|
How long does it take to
complete documentation?
It will always take 10-15
business days for the first draft of financials, once approved by
you we will have your full draft ready within another 3-5 business
days. Additional revisions are five business days.
I need to get
funded! What do I do once my documentation is
complete?
Depending on the type of
documentation we prepared, you will can approach any Bank or
the SBA loans, or Venture Capital and private investors for outside
investment. We will provide you with consulting
assistance in dealing with Banks or SBA. We also have aa
wealth of resources including venture capital firm listings that are
industry specific and region specific and contain full contact
information.
When seeking funding, you
are in competition with others seeking the same pool of investment
capital or investment consideration. Our documentation should
be used as your introduction, along with your tenacity and
character, which you must also use fully to secure the funding you
are seeking.
What form do I receive
my documentation in?
All Documentation is
emailed in PDF format.
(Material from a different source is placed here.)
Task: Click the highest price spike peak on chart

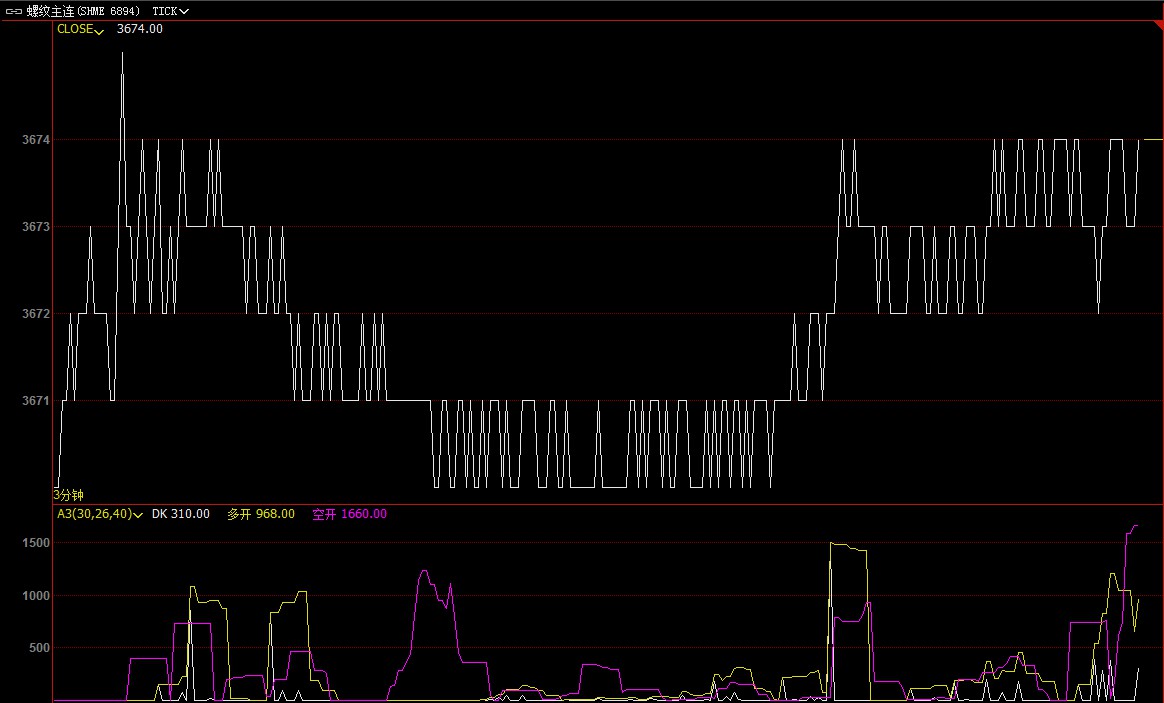Action: coord(122,54)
Once the final documentation draft
has been complete, we will email you a copy of the final PDF.
You may email your
documents to interested investors, or print and mail them if
required from your printer.
What is a Private
Placement Memorandum?
Most issuances of equity
securities must be registered with the Securities and Exchange
Commission. Registration documents include detailed disclosure,
historical financial statements, and third party audits that take
time to assemble. The process requires many hours of assistance by
attorneys and accountants, and the SEC review can last from 20 to 60
days. Registration alone can cost a business thousands of dollars
even before the offering makes any money.
A private placement,
however, is EXEMPT from federal registration. Exemptions have always
been available under the Securities Act of 1933 (the Act), but the
original exemption provisions (contained in sections 3(b) and 4(2)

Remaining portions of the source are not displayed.